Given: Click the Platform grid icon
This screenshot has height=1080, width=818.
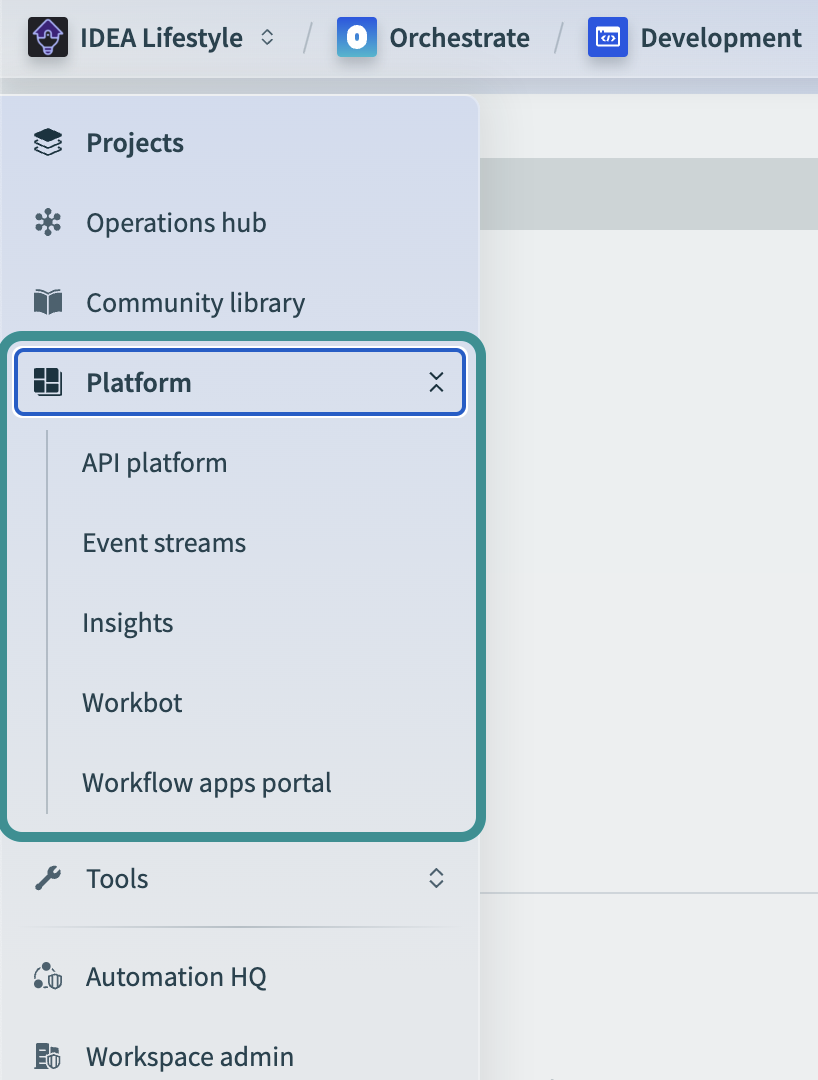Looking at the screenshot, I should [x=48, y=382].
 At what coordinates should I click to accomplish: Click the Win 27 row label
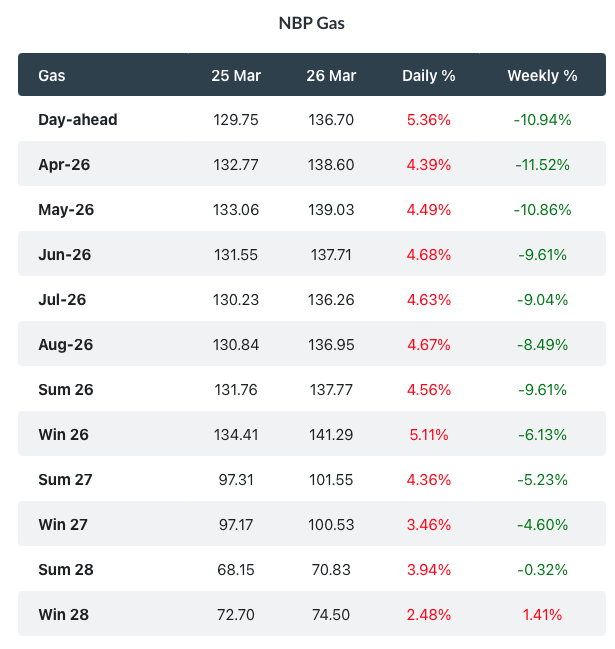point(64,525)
· · ·
WORK INSTRUCTION – Every entry above should be restated word for word, with the images left out.

RESULT OF THE TASK –
Given: Click the Platform grid icon
This screenshot has height=1080, width=818.
Looking at the screenshot, I should [x=48, y=382].
 At what coordinates should I click to accomplish: Click the Win 27 row label
point(64,525)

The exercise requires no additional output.